▶ _SELECTION_

# Bobbin Head - Monday 28 Jan



## onemorecast (Apr 17, 2006)

Switching back to Bobbin Head again on Monday to fish with a (non forum) mate who's a still a little hesitant about going outside.

Launching at the Cockle Creek canoe ramp at 7 am so it will be right after the tide changes. At least the low tide should keep a fair bit of the boat traffic off the creek at that time, and it's been producing a fair number of flatties and whiting since Christmas so hopefully it will keep up.

Anyone welcome to join.


----------



## CeltA (Dec 27, 2007)

would have loved too. what ramp is cockle creek & where, also access is through the national parks stations isnt it, what time do they let u in??????????
hopefully i can get down there one day....cheers


----------



## onemorecast (Apr 17, 2006)

Maybe next time Celt,
The low tide however resulted in some pretty ordinary fishing though (not worth a report) we scored an ok bream, a couple of smaller sized whiting, a good flathead (about 45 cm) and I managed an EP, which though not really rare down there, I see more often in the winter.

The ramp on Cockle creek is just above the playground. It's right at the bottom of the hill (no matter which road you come in on). Lately it's been open by 6 am, but in the winter it's a little later. You can always park outside the gate and walk the yak in (you need a trolley) if the gate is closed.

My work is somewhat quiet for the next 2 or 3 weeks so I plan on some weekday trips to long reef and down to Bobbin Head (with better tides) so let me know if you plan a visit.


----------



## CeltA (Dec 27, 2007)

thx .......i will


----------

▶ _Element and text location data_

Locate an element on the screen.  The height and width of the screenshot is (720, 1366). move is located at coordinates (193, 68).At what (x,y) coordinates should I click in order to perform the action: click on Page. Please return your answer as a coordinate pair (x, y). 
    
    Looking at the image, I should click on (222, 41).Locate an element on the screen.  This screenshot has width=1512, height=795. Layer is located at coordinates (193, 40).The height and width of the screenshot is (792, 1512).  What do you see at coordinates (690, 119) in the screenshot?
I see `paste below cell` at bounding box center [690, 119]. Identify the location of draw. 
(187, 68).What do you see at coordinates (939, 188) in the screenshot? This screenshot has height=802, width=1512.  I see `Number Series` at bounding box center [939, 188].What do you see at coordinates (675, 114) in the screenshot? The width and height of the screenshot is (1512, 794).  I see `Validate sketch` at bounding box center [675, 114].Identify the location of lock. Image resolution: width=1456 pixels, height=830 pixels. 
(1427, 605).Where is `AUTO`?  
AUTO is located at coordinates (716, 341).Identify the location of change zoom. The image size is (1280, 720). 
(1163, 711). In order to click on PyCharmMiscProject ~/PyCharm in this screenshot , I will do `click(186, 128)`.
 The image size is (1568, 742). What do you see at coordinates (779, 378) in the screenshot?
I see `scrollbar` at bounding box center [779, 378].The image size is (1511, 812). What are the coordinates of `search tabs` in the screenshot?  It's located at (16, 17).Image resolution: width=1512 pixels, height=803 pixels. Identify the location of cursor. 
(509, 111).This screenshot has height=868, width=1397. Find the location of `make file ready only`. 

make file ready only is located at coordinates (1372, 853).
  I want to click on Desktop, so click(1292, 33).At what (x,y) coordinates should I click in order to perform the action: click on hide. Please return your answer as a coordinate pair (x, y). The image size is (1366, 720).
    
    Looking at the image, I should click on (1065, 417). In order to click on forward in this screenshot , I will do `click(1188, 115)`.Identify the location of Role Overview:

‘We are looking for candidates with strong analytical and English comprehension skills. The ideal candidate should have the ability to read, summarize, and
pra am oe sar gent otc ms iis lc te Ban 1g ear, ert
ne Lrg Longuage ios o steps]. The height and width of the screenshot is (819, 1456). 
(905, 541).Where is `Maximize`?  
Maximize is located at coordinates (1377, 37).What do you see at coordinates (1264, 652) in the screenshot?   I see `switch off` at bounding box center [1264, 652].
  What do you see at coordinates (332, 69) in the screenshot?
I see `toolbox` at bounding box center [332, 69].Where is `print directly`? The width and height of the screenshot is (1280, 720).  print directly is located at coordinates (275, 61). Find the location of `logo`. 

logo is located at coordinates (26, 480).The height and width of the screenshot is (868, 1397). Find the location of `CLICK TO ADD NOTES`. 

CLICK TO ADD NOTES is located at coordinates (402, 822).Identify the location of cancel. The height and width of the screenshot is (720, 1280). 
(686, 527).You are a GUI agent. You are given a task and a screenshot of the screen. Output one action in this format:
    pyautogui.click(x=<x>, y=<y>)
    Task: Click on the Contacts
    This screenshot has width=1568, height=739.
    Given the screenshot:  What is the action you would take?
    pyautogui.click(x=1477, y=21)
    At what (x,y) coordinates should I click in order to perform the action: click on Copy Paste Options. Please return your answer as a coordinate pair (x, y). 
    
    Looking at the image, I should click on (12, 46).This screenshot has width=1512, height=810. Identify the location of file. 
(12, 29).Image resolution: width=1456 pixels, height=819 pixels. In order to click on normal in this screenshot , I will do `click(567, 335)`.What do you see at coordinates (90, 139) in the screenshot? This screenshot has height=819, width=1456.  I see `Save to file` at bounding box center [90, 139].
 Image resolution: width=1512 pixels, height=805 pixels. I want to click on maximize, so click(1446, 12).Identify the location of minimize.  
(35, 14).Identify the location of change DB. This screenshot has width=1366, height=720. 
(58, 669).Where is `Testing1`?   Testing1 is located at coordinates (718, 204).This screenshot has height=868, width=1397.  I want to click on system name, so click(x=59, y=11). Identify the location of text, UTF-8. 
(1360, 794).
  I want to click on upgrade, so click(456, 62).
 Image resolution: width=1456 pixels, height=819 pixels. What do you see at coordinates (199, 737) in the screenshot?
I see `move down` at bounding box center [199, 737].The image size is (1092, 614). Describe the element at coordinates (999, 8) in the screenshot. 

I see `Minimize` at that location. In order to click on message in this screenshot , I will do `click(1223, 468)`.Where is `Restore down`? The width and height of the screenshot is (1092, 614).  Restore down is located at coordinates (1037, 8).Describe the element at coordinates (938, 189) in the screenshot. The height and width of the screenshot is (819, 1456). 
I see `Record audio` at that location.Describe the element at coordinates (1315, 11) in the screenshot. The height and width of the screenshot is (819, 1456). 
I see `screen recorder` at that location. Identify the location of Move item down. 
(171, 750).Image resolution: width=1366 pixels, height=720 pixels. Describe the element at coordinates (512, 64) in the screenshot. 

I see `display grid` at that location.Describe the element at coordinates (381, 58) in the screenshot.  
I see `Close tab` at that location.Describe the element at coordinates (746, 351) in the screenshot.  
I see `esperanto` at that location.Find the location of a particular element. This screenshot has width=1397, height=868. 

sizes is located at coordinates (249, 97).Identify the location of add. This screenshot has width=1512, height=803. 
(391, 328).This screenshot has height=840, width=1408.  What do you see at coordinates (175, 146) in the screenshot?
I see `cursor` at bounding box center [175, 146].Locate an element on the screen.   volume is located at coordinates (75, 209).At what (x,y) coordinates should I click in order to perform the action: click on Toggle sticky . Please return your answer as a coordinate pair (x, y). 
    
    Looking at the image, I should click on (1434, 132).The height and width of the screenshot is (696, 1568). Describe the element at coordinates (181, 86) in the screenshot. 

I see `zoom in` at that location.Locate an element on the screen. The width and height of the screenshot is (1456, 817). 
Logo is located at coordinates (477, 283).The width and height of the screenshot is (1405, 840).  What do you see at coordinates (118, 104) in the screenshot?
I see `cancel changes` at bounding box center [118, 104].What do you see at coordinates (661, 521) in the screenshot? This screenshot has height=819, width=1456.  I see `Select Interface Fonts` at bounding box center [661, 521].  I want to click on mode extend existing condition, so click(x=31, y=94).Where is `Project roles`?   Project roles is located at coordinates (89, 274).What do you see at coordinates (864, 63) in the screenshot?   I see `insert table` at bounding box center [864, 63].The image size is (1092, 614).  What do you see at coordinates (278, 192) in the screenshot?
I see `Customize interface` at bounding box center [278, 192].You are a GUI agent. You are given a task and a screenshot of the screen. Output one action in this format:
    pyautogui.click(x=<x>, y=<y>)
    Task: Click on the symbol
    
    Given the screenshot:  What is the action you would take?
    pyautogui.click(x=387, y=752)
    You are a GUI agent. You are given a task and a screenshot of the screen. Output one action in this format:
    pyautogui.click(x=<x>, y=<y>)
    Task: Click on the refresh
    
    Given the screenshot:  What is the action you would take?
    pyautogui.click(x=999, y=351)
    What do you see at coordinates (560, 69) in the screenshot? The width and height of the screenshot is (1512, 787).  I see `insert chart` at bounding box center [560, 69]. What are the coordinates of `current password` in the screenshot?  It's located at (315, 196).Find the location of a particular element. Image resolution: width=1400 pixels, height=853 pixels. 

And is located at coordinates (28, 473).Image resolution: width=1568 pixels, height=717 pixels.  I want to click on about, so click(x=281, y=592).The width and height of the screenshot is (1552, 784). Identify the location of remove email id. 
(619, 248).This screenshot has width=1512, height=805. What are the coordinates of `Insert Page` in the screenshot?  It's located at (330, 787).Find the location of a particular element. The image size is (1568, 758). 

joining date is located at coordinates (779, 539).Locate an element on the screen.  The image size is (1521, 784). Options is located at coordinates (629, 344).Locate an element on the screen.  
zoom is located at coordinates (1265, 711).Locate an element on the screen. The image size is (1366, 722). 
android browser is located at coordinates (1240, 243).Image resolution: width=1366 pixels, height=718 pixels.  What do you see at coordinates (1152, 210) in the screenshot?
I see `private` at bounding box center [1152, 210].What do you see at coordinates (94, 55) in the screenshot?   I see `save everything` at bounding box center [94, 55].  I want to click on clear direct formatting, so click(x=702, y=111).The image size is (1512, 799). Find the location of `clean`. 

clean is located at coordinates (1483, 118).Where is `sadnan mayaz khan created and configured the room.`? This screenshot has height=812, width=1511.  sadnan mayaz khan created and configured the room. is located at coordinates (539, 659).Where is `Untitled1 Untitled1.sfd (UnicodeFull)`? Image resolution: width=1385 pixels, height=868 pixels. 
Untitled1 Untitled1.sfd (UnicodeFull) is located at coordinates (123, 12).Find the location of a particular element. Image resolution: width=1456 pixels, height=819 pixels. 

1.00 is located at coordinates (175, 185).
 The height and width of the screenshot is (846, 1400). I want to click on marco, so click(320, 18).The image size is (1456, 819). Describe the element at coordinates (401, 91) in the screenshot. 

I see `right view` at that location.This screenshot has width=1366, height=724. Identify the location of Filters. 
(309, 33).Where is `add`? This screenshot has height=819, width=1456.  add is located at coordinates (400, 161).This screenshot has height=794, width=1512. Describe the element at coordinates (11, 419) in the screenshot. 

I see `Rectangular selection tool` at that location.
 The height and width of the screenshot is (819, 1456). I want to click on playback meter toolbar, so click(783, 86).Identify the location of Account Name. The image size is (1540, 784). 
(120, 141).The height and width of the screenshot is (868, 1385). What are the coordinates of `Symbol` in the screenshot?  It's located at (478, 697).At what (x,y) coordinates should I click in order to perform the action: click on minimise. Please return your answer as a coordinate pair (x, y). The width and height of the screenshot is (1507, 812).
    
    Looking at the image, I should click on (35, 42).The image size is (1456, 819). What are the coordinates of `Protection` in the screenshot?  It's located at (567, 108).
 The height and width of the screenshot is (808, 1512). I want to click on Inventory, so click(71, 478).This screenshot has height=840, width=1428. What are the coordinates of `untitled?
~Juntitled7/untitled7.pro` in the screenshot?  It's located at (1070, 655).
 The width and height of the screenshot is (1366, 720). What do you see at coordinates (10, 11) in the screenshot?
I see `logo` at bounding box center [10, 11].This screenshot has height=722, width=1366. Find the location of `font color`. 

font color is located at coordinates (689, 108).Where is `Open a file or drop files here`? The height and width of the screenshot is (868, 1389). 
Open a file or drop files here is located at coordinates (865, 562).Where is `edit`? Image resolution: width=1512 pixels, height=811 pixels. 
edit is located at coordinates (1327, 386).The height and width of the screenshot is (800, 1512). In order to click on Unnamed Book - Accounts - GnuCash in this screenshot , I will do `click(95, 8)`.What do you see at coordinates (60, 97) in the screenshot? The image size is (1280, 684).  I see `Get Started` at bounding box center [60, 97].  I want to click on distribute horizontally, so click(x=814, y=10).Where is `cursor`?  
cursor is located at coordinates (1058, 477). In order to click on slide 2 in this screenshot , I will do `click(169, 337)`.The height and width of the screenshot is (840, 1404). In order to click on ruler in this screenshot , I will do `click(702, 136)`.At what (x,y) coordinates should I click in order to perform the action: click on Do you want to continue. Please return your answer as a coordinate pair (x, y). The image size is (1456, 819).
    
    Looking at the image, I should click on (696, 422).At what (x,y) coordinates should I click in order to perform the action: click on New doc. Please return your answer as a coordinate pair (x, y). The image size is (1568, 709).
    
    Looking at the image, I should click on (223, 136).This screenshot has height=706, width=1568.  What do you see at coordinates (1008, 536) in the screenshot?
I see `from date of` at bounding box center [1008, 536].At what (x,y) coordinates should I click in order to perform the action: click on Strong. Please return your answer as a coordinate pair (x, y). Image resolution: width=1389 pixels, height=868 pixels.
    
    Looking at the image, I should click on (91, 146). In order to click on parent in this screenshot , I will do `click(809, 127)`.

▶ _TO BE DONE_
From the Bobbin Head fishing thread, extract word for word the passage between "# Bobbin Head" and "about going outside.", inclusive.

▶ _WORKED ANSWER_
# Bobbin Head - Monday 28 Jan



## onemorecast (Apr 17, 2006)

Switching back to Bobbin Head again on Monday to fish with a (non forum) mate who's a still a little hesitant about going outside.